Legislation regarding “right to repair” provisions that would enable soldiers to tend to equipment problems without having to send them back to the manufacturer was also on the cards, though yet to pass. Obadal hoped that these would find their way into the 2027 National Defense Authorization Act. “We have to be very narrow on what we’re asking for. So how many repetitions, how many units, how many years before we have IP [intellectual property], and there’s some IP that we don’t want commercial software and other things.” Companies could “keep that because we want them to be responsible for the updates, the security patches and all that, but we want to be able to change things out as the environment demands.”

The Army was also on the lookout for industry partners well advanced in their “TLR” [technology readiness level] when seeking contracts with the Pentagon. In addressing the problem of magazine depth, Obadal referenced the new modernising drive inviting private industry to co-invest in OIB installations. “If we ask industry to change, we have to address the long-term viability of our own organic industrial base. So a new environment requires new approaches.”

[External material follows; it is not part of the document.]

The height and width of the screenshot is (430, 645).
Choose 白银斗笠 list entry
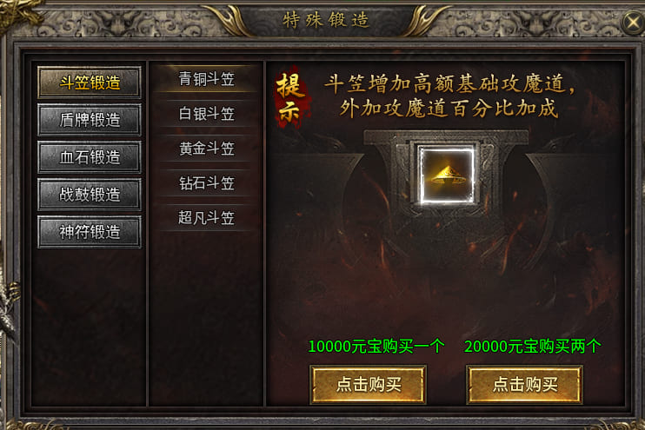pyautogui.click(x=207, y=114)
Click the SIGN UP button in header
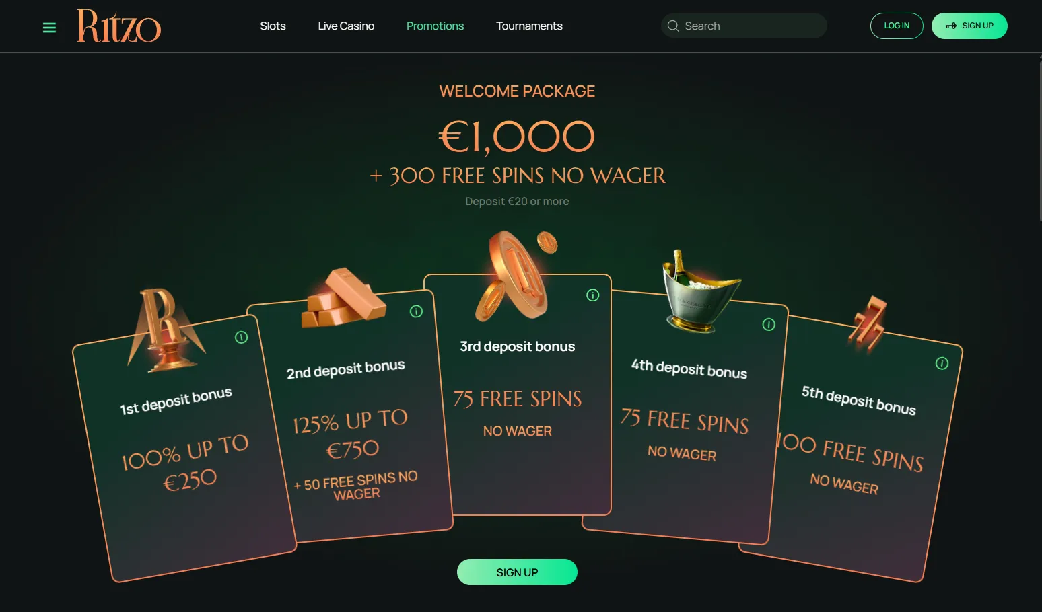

Other sources add more troubling details about the problems Obadal was good enough to underline. A Government Accountability Office report finalised just prior to the pre-emptive attack on Iran on February 28 and published on March 4 tut tutted the Pentagon for not fully implementing over 150 recommendations from earlier reviews with the express purpose of improving the availability of equipment, the bulking of personnel resources and supporting better decision-making on readiness. Shortages in trained maintenance personnel have caused problems across all branches of the armed services. This has hampered, for instance, “meeting mission capable rate goals for their aircraft that support combat-related missions.”

In a separate summary of issues afflicting US forces, the GAO notes with cold certainty that almost two decades of war “has degraded US military readiness. To adapt to growing threats posed by major powers (such as China and Russia) and other adversaries, the Department of Defense (DOD) and the individual military services must make some urgent changes.”

The GAO was also reproachful of the failure of both the Air Force and Navy for not completing “sustainment reviews” for their aircraft, an indispensable measure for maintaining readiness for the life cycle of relevant machinery. Both branches of the armed forces, despite the annual expenditure of billions of dollars annually, had “struggled for years to maintain their aircraft due to the age of their fleets, a lack of parts, maintenance delays, and other problems.”

On specific weapons platforms, the Pentagon faces challenges in, for instance, maintaining the staggeringly gluttonous F-35 fleet. These include “delays setting up military service depots – facilities to complete the most complex repairs – and inadequate equipment to keep aircraft operational.” While the department intended to move more maintenance responsibilities from external contractors to the government, no plan to do so had been made.

Repair depots are also taken to task for their shabbiness. “Depot infrastructure generally remains in fair to poor condition, and most depot equipment is past its service life.” The DOD persistently failed to report what was needed to arrest further deterioration.

With such a body of reservations, reproachful critique and recommendations unimplemented, the unreadiness of the US armed forces puts paid to the narrative, all too regularly touted by Trump and his unhinged Secretary of War, Pete Hegseth, of boundless resources and peerless invincibility. The Iran War is all but confirming that; the unready have been found wanting.